With this new knowledge in mind the next logical question is what does it mean for our quality of life, health and productivity? Stretching back as far as recorded history it has been ingrained in us to believe that early to bed and early to rise was a sign of good character. Those that chose to stay up late at night or rise later in the day were considered lazy and unproductive. When put in historical context, this makes perfect sense. Back in the days before electricity, we relied on the light of the day to farm the land and get things done. If a person missed out on that window of time, his or her family would likely be cold without firewood or go unfed without the harvest.

Fast forward to today however, and modern conveniences such as electricity have allowed us a new way of learning and working. This has revealed the one-size-fits all sleeping schedule as antiquated and potentially detrimental to our health, according to chronobiologists.

Chronobiology, refers to the science or study of the effect of time, especially rhythms, on living systems. An article in Fastcoexist.comhighlights the work of one German chronobiologist, Till Roenneberg. His book “Internal Time” explores the theory that there are two polar-opposite types of internal clocks, relating back to our overall personalities. The article explains,

…type As who wake up early in morning, even on weekends; and type Bs, who accumulate "social jet lag" during the week—the difference between their personal clock and the socially-directed one—that they need to work off by sleeping longer at weekends.”

If this theory is true then it adds weight to the idea that the old one size fits all model of a 9 to 5 work schedule. An article in the NYTimes reinforces this idea stating that,

Sleeping out of sync with your innate preferences can be detrimental to your health, especially for late chronotypes, who tend to be the most at odds with typical work schedules.”

This has been backed up by numerous studies, bringing to light both the physical effects, such as obesity, and the mental effects, such as depression,associated with going against one’s internal clock. When work schedules get in the way of our natural sleep habits our bodies often react negatively. While most of us don’t have the luxury of dictating when we get up to go to work, the evidence here suggests that considering an individual’s internal clock could very well boost productivity in the workplace.

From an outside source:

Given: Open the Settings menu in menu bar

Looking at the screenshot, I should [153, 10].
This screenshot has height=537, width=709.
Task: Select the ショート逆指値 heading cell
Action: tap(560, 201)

Camilla Kring, a Danish PhD in work-life issues argues in Fastcoexist.com that, "We could have a lot of productivity if we could design working times for A persons and for B persons.” Kring who has begun working with individual companies to identify the different chronotypes amongst their workers, goes on to say that, "You have to make a more individual work and life design and then have a social acceptance of different ways of working if you want to unleash it in your company."

Denmark has also made moves to give optional school start-time. There has been notable improvement in student learning simply by giving kids the option to begin school one hour later.

It seems that the U.S. and other countries have some catching up to do in this area. If your boss isn’t receptive to your internal clock, Roenneberg’s book contains a few suggestions for limiting the damage. These include getting outside in the sunlight as often as possible.